La visione d’insieme, è noto e ben argomentato anche nel volume, si scontra con una tendenza a frammentare risorse e interventi, spesso dettata da una divisione regionale che parcellizza l’attuazione e l’efficacia delle politiche, aggravata da un’antica visione solo emergenziale della formazione in rapporto agli ammortizzatori sociali.
Purtroppo alcuni segnali recenti, come è stato ricordato durante la presentazione del libro presso il Senato della Repubblica lo scorso 14 ottobre, non sono particolarmente incoraggianti: si pensi, ad esempio al ritardato rifinanziamento del Fondo Nuove Competenze e alle incertezze nel rapporto e nel coordinamento Stato Regioni rispetto al progetto Goal, sull’attuazione proprio delle politiche attive.
Un tema che riguarda istituzioni come gli attori sociali, è quello del necessario rafforzamento delle politiche di match making – intermediazione – combinazione tra domanda e offerta di lavoro.
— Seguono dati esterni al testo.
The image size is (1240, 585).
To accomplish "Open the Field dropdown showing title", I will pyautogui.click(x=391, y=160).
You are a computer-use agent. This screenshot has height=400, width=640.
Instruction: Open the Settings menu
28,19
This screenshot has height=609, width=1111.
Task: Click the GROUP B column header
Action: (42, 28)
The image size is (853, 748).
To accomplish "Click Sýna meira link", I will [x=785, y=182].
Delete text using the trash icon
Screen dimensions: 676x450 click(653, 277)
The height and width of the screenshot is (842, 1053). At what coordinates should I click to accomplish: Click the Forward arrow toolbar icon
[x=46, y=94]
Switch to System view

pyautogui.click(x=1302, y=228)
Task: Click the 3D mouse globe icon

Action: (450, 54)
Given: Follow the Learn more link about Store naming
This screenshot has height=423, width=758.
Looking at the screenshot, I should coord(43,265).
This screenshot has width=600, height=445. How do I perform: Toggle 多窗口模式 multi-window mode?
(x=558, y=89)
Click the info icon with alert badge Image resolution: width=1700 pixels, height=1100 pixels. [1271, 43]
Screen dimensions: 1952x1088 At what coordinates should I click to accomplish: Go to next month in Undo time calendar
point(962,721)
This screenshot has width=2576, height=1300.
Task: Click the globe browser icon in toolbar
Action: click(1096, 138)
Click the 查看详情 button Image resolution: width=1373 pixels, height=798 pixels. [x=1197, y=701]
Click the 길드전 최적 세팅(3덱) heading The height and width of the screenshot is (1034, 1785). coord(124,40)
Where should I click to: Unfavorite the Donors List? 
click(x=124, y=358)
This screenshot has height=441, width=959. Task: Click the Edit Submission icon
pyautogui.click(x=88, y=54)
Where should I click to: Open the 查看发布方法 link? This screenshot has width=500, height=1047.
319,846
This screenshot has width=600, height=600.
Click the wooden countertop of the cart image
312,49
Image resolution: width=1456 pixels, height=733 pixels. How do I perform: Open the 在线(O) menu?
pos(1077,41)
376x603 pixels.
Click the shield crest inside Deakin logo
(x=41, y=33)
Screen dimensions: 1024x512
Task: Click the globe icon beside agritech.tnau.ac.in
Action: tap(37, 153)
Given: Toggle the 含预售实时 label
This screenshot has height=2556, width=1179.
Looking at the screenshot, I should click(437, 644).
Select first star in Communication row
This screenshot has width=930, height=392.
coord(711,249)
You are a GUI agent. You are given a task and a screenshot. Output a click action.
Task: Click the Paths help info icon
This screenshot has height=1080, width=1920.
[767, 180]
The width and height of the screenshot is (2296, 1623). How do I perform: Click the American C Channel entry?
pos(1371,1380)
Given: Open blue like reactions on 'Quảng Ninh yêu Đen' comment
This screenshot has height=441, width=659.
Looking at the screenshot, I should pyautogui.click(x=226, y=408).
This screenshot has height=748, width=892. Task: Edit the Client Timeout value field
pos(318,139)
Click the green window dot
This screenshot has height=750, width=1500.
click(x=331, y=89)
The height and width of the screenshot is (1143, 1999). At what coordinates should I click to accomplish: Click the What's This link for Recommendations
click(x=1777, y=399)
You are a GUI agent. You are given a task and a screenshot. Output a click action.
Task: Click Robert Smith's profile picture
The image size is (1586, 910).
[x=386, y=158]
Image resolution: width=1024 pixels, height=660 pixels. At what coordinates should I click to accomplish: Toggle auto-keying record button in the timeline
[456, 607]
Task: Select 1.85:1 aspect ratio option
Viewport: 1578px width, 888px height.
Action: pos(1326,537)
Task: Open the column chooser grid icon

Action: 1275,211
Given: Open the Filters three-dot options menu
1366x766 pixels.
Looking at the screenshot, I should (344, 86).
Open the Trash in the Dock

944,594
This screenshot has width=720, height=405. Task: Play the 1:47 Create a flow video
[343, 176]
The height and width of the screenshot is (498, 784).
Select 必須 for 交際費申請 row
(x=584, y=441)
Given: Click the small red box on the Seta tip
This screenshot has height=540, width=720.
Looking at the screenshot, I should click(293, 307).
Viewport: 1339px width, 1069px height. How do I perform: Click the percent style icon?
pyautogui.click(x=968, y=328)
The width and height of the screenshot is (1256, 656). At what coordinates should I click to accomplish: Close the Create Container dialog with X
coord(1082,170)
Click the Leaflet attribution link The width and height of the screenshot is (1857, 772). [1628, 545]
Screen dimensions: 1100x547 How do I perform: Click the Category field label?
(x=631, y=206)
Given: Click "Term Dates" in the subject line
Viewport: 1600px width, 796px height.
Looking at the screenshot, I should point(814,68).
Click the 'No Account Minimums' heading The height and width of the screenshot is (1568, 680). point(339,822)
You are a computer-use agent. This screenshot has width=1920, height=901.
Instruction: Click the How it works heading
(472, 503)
Le sfide della digitalizzazione, ma anche della transizione ecologica ci pongono poi la questione del rapporto tra politiche attive e sistemi di classificazione dei contratti collettivi, proprio a partire dai sistemi di classificazione che, con alcune importanti eccezioni, tendono a fotografare un mondo precedente al nostro, peraltro troppo spesso condizionato da una visione eccessivamente gerarchica.
Se il lavoro è attività di co-creazione, rafforzare la filiera della formazione e delle competenze è un’azione fondamentale di cura della persona sia in quanto lavoratore o lavoratrice, sia come portatrice di diritti di cittadinanza attiva.
Siamo in un passaggio di fase, in cui operare contro la disoccupazione o la mala occupazione, ha anche una funzione di tenuta del futuro sistema previdenziale.
La formazione, ci spiega il volume, non è semplicemente un servizio, ma un diritto costituzionale del lavoratore e del cittadino, a partire dall’articolo 38, secondo comma della Costituzione.
Per realizzare un ulteriore ponte tra “servizio e diritto”, occorrono coraggio e creatività sociale ed istituzionale: si tratta, in fin dei conti, di favorire con la formazione un salto di qualità del nostro sistema di welfare.
Oltre al reddito di cittadinanza come misura di contrasto di povertà occorre pensare ad una una sorta di reddito di formazione che rovesci il concetto di condizionalità attraverso la presa in carico tramite un codice di cittadinanza attiva che funga da mappatura di competenze, formazione, accompagnamento al lavoro.
Una lezione che si lega anche alle biografie degli autori, in particolare Pero e Campagna, già leader di movimenti studenteschi “riformisti” del ’68 è che non si ottengono i cambiamenti auspicabili senza dibattito pubblico e lotta sociale.
La discussione sulla formazione è, troppo spesso, materia di esperti, di addetti ai lavori, ma anche la creazione di una consapevolezza pubblica (una sorta di nuova “domanda formativa”) è parte della sfida.
Il testo qui recensito aiuta proprio in questo: si tratta di una vera e propria bussola per la politica e gli attori sociali.
Competenze e dignità: un testimone da non lasciare cadere, un’opportunità che, complice anche l’occasione irripetibile del Pnrr, non può davvero non essere colta.
Francesco Lauria, Centro Studi Nazionale Cisl Firenze.